# [Directions]
Your answer should be the lines below from the one with "For every named target in this 2166×1708" to the one with "Kontakt (1173, 34)", both included, given again exactly and with nothing added.
Dataset content below:
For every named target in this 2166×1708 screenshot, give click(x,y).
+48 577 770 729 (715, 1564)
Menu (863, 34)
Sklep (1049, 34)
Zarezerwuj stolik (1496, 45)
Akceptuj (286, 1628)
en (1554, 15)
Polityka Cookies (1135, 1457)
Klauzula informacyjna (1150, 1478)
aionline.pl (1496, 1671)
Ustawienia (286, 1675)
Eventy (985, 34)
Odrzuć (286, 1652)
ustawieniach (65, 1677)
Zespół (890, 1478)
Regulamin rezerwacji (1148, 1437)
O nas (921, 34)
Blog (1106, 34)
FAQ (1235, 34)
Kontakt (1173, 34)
End of Dataset content.
Dataset content below:
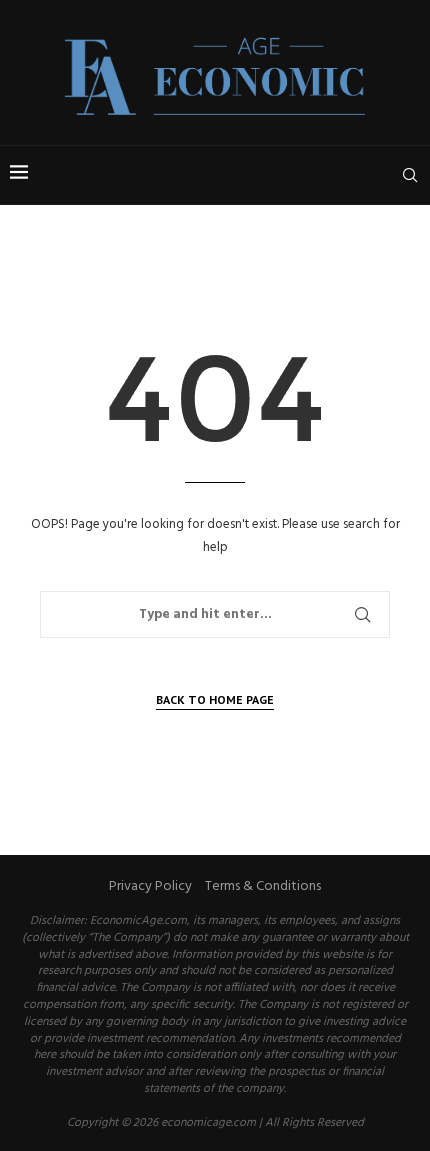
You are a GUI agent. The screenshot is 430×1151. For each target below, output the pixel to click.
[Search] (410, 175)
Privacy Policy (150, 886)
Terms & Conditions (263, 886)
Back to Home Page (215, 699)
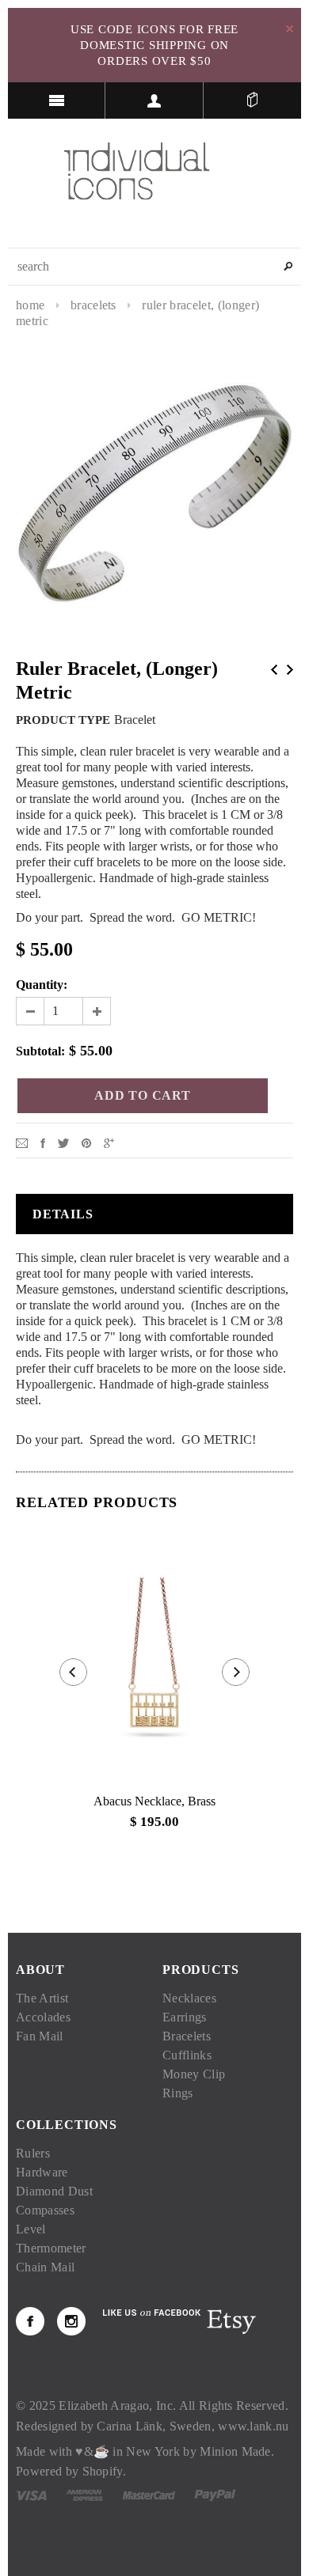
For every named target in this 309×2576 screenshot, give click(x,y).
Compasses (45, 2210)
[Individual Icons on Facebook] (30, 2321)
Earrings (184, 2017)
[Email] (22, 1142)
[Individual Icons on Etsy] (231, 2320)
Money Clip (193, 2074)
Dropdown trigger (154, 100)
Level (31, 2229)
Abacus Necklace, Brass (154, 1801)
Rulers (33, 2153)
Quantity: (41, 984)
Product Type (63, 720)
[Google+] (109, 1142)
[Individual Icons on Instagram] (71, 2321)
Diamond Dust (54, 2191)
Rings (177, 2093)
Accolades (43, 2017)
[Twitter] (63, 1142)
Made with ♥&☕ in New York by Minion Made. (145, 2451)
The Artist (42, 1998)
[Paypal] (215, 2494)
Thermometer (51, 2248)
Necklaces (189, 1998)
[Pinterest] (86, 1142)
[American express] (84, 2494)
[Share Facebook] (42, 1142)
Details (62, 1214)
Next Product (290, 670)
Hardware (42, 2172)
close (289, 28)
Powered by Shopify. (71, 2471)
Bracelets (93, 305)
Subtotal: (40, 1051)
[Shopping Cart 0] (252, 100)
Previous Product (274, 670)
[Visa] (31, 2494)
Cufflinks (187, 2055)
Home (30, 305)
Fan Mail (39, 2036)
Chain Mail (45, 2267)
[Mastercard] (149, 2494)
End of Dataset content.
Dataset content below:
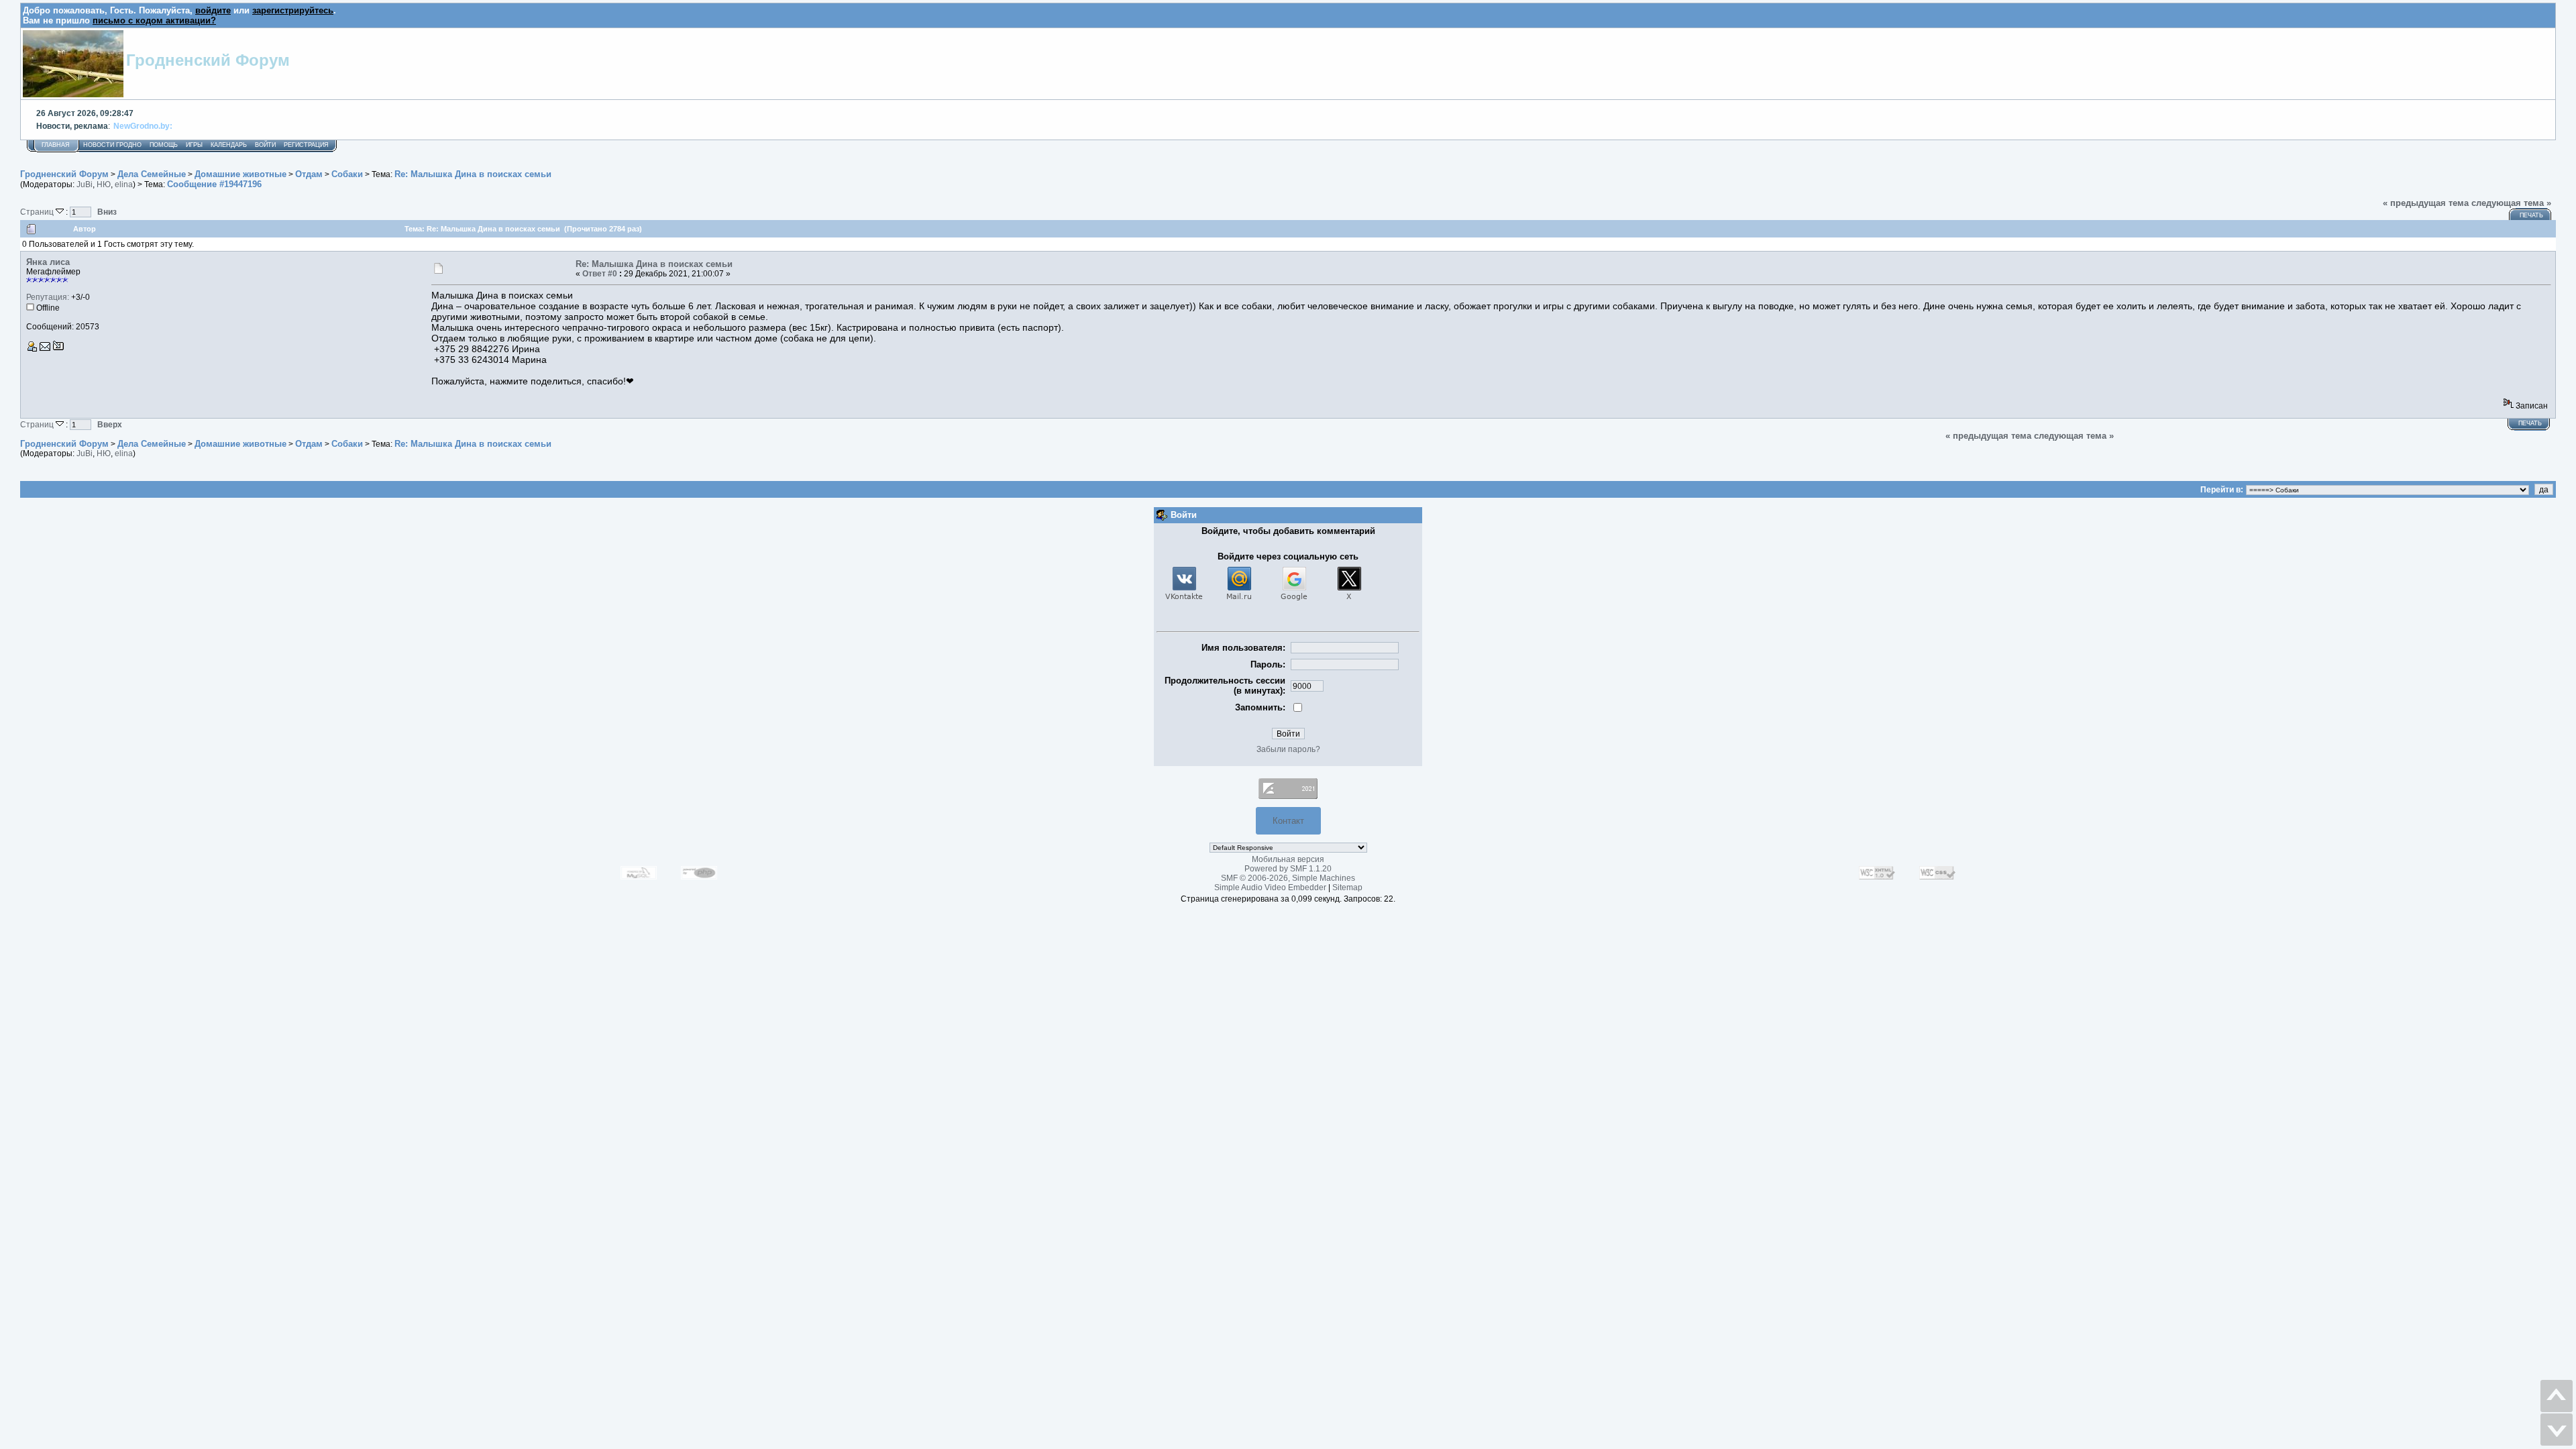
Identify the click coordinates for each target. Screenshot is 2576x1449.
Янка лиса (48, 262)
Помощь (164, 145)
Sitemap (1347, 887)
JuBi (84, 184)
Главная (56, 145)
End of Dataset content.
# [Solution]
For every named target in this 2166×1708 screenshot, give click(x,y).
+48 577 770 729 (715, 1564)
Menu (863, 34)
Sklep (1049, 34)
Zarezerwuj stolik (1496, 45)
Akceptuj (286, 1628)
en (1554, 15)
Polityka Cookies (1135, 1457)
Klauzula informacyjna (1150, 1478)
aionline.pl (1496, 1671)
Ustawienia (286, 1675)
Eventy (985, 34)
Odrzuć (286, 1652)
ustawieniach (65, 1677)
Zespół (890, 1478)
Regulamin rezerwacji (1148, 1437)
O nas (921, 34)
Blog (1106, 34)
FAQ (1235, 34)
Kontakt (1173, 34)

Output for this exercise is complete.